▸ **Sua tarefa**:
Transcreva todas as linhas abaixo sem mudar nada e deixe as imagens de fora da resposta.

▸ **Dados de entrada**:
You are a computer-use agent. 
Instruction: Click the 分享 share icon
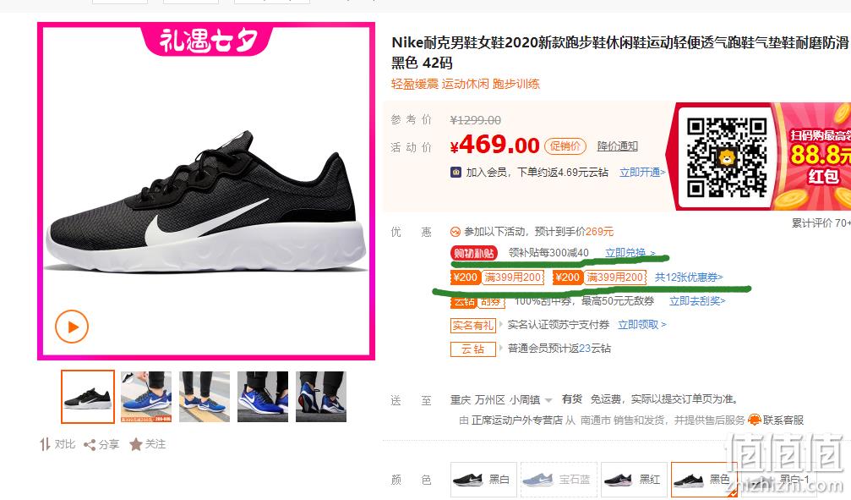click(90, 444)
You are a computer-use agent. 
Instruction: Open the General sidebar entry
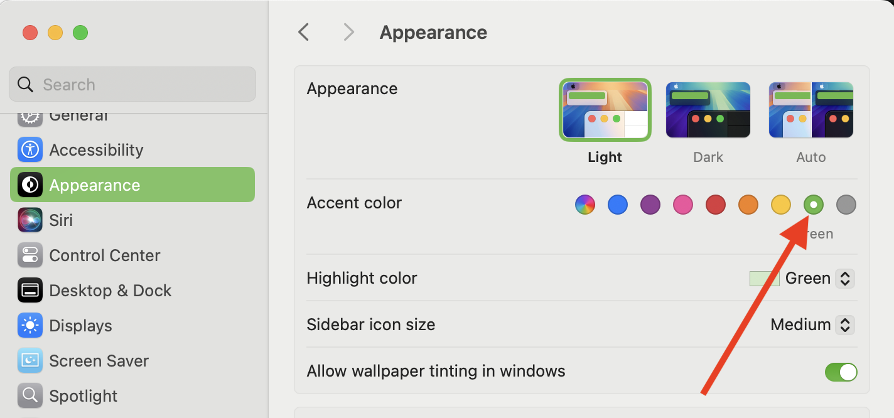tap(78, 117)
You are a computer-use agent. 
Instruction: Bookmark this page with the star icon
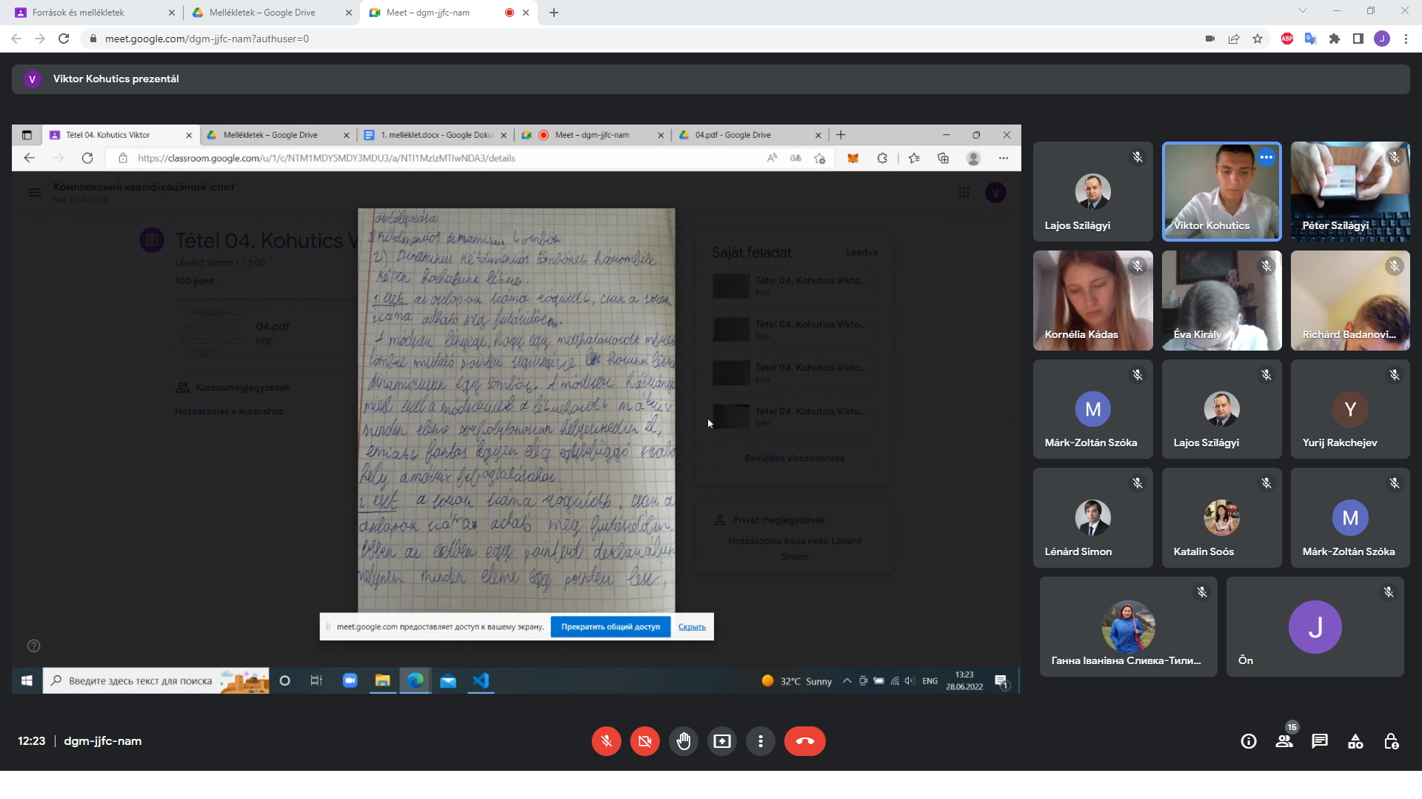coord(1258,39)
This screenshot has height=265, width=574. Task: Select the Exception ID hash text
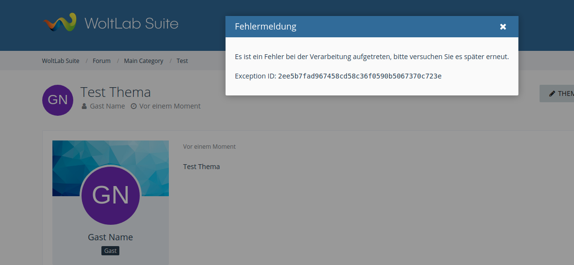360,76
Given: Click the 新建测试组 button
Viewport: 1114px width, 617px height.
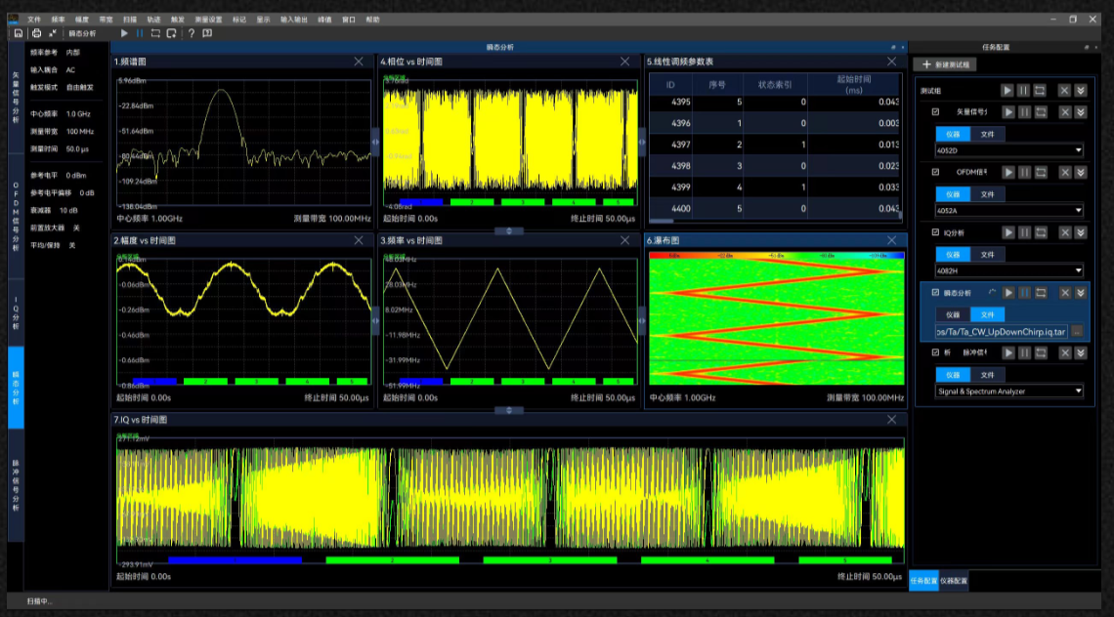Looking at the screenshot, I should pos(943,64).
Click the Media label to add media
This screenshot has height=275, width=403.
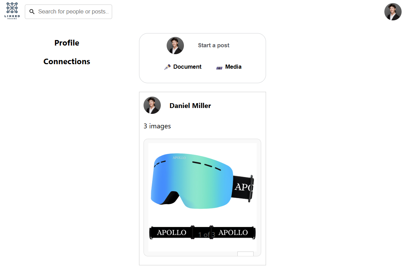[x=233, y=67]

▸ **A resposta**:
You are a computer-use agent. 
Instruction: Click the 分享 share icon
click(90, 444)
You are a computer-use agent. 
Instruction: Open the General sidebar entry
tap(78, 117)
You are a computer-use agent. 
Instruction: Bookmark this page with the star icon
coord(1258,39)
This screenshot has height=265, width=574. Task: Select the Exception ID hash text
360,76
Given: Click the 新建测试组 button
Viewport: 1114px width, 617px height.
Looking at the screenshot, I should pos(943,64).
Click the Media label to add media
This screenshot has height=275, width=403.
[x=233, y=67]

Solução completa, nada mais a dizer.